I frequently encounter packages on NPM which bring in Babel to compile ES2015/2016+ down to older JavaScript suitable for a wider range of browsers. Babel is a very effective tool for this, it has been around quite a long time, and is highly configurable and flexible in future ready. It has an amazing community and reputation.
But – it is also surprisingly “heavy” in its impact on your tools installation. A typical Babel installation with a typical set of plug-ins can easily bring in 20,000 or more files, spread over hundreds of transitive dependency packages. On a huge project this might not be noticed, but on a small or medium project it can easily be the largest dependency.
Are large NPM dependency trees a problem? Theoretically no, but practically they have some downsides. Dependencies bring risk, and lots of dependencies inevitably bring more risk. If you depend transitively on hundreds more packages, your project is more vulnerable to the sort of NPM vagaries that happen from time to time (the most famous being left-pad), your project is more inclined to fall behind current versions, and most annoyingly in corporate settings, that long list of plugins and transitive dependencies is more likely to cause heartburn among lawyers who evaluate licenses.
There is an easy way to ease this problem, but it involves a minor update to one’s thinkinh. Find the spot in your mind where you may think:
“the TypeScript compiler is a tool for compiling TypeScript code to JavaScript and type checking it”.

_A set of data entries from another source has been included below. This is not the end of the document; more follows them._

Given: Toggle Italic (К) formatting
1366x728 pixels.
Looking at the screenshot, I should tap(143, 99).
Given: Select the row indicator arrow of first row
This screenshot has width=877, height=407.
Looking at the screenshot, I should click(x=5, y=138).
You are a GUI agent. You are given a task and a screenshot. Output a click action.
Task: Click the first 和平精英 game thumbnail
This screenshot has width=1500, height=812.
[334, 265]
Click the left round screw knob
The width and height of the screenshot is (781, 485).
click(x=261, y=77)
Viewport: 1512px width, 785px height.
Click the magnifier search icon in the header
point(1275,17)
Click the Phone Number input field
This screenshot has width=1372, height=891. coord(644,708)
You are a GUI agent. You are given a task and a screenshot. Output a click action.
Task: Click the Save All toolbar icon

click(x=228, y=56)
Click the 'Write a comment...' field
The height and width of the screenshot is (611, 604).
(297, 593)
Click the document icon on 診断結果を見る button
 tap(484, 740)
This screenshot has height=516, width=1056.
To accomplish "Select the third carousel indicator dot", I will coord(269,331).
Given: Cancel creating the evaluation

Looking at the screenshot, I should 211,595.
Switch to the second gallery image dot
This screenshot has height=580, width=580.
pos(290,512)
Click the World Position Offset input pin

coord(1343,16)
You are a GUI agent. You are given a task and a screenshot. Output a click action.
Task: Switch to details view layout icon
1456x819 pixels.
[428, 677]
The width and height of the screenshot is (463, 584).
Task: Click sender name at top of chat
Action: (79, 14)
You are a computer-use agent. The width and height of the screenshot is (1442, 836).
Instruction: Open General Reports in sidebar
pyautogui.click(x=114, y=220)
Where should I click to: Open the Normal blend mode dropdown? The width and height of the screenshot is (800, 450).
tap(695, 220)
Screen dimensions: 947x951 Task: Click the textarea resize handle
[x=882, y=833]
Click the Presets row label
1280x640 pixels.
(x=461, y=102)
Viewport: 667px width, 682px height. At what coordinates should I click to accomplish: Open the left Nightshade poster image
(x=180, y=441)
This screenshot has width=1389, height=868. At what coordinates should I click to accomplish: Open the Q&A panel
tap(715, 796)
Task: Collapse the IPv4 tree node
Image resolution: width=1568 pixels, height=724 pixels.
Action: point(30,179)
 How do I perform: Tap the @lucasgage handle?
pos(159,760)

The actual truth in 2017 is:
The TypeScript compiler is an excellent, well supported, frequently-updated general-purpose tool very suitable for non-TypeScript users. It does a great job compiling a broad array of standards-path ES2015/16/+ features down to ES2015 or ES5. It fits in well with overall project build tooling. It is completely suitable to use the TypeScript compiler on a non-TypeScript project for this purpose.
The TypeScript compiler has several substantial practical benefits over Babel:
- It is a single dependency with no transitive dependencies.
- Usually faster compilation.
- It is developed by a team at Microsoft, who do a great job grinding away at the boring aspects of this work, shipping a long series of updates which keep fixing bugs and adding features.
- It installs quickly and has far fewer failure modes in installation (because of no transitive dependencies).
- Just one open source license to review (no transitive dependencies)… from a company that your company probably already buys a lot of stuff from anyway.
- Just one version to update, and one configuration file to tweak which features you are using.
- WebPack and other plug-ins available, quite analogous to Babel.
As of 2017, my recommendation is to consider TypeScript as the default solution for compiling ES2015/16+ code in non-TypeScript projects, and use Babel as a fallback if your project needs cutting-edge features that are (intentionally) not yet in TypeScript.